» GIVEN EXERCISE 1
Can you quote the stretch of the electrode potential page from "Thus, the tendency" through "a complete cell."?
» GIVEN EXERCISE 2
How does the electrode potential page go on after its final sentence? Write the continuation.

» PAGE EXCERPT

Electrode Potential

In an electrochemical cell, each electrode is placed in contact with the electrolytic solution. Thus at the surface of separation of the electrode and the electrolyte solution, there exists an electrostatic potential which is known as electrode potential. Let us see in detail how the electrostatic potential arises?

All metallic element and hydrogen have a tendency to pass into solution in the form of positive ions. This property of the metal is known as the ‘solution pressure’, ‘electrolytic solution pressure’ or ‘solution tension’ of the metal and is constant at a given temperature. Due to the migration of the positive ions, the metallic electrode is left negatively charged and thus electrical double layer is set up at the electrode.

If a metallic electrode is dipped in a solution of one of its salts, the position becomes slightly different. In such a case, the tendency of the ions is to be deposited on the electrode. This backward reaction is attributed to be osmotic pressure of ions in solution. Thus, the standard potential of a metal is equal to the difference between its solution pressure and the osmotic pressure of its ions. Hence there arises three possibilities:

a) If the solution pressure is greater than the osmotic pressure, the tendency of the metal to lose ions predominates. A potential difference is therefore set up with the metal left with negative charge with respect to the solution. The net result will be that the positive ions will enter the liquid and leave the metal negatively charged with respect to solution. The formation of double layer prevents the further expulsion of ions from the metal, and thus there is rapidly established a state of equilibrium with a definite potential difference, termed as the electrode potential.

b) If the solution pressure is less than the osmotic pressure of the metal in solution, it means that the ions have greater tendency to leave the solution and get deposited on the metal. So potential difference is established due to the charge separations as shown in the following diagram.

c) When the solution pressure becomes equal to that of osmotic pressure, no relative charge is developed and hence no potential difference exists. Such a system is sometimes termed as null electrode as shown below:

Thus, the tendency of an electrode to lose or gain electrons when it is in contact with its own ions in solution is called electrode potential. Since the tendency to lose electrons means also the tendency to get oxidised, this tendency is called oxidation potential. Similarly, the tendency to gain electrons means the tendency to get reduced. Hence this tendency is called reduction potential. Needless to mention that reduction potential is the reverse of oxidation potential. So far, we have seen how the potential was developed. Now we are going to see how to determine the electrode potential. It is not possible to determine experimentally the potential of a single electrode. It is only the difference of potentials between two electrodes that we can measure by combining them to give a complete cell.

» MATERIAL PROVIDED
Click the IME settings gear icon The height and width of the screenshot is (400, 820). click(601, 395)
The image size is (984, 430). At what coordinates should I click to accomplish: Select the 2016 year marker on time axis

» FINAL ANSWER 1
Thus, the tendency of an electrode to lose or gain electrons when it is in contact with its own ions in solution is called electrode potential. Since the tendency to lose electrons means also the tendency to get oxidised, this tendency is called oxidation potential. Similarly, the tendency to gain electrons means the tendency to get reduced. Hence this tendency is called reduction potential. Needless to mention that reduction potential is the reverse of oxidation potential. So far, we have seen how the potential was developed. Now we are going to see how to determine the electrode potential. It is not possible to determine experimentally the potential of a single electrode. It is only the difference of potentials between two electrodes that we can measure by combining them to give a complete cell.

» FINAL ANSWER 2
By arbitrarily fixing potential of one electrode as zero (just as the boiling point of water at atmospheric pressure has been arbitrarily fixed as 100 on temperature scale), it is possible to assign numerical values to potentials of the various other electrodes. Accordingly, the potential of a reversible hydrogen electrode in which the gas at one atmospheric pressure is bubbled through a solution of hydrogen ion of unit activity (or to be approximate, unit concentration has been fixed as zero. This electrode is known as Standard Hydrogen Electrode (SHE) and is represented as, Pt, H2(1atm), H+(C = 1)

All other single electrode potentials are referred to as potentials on the hydrogen scale. If it is required to find the electrode potential of, say zinc electrode dipping in a solution of zinc sulphate ((i.e.,) Zn, Zn2+ electrode), all that is needed is to combine it with the standard hydrogen electrode so as to have a complete cell represented as,

The emf of the cell is determined potentiometrically, is then equal to the potential of the electrode (on the hydrogen scale) since the potential of the standard hydrogen electrode is taken as zero.

Since , Ecell = ERP(cathode) − ERP(Anode)

In this case S.H.E. is undergoing oxidation. So, whatever reading we are getting in the potentiometer directly gives the potential of Zn/Zn2+ electrode.

In case, the electron accepting tendency of the metal electrode is more than that of a S.H.E., its standard reduction potential gets a positive sign. On the other hand, if the electron accepting tendency of the metal electrode is less than that of S.H.E, its standard electrode potential gets a negative sign. According to latest convention, all standard electrode potentials are taken as reduction potentials.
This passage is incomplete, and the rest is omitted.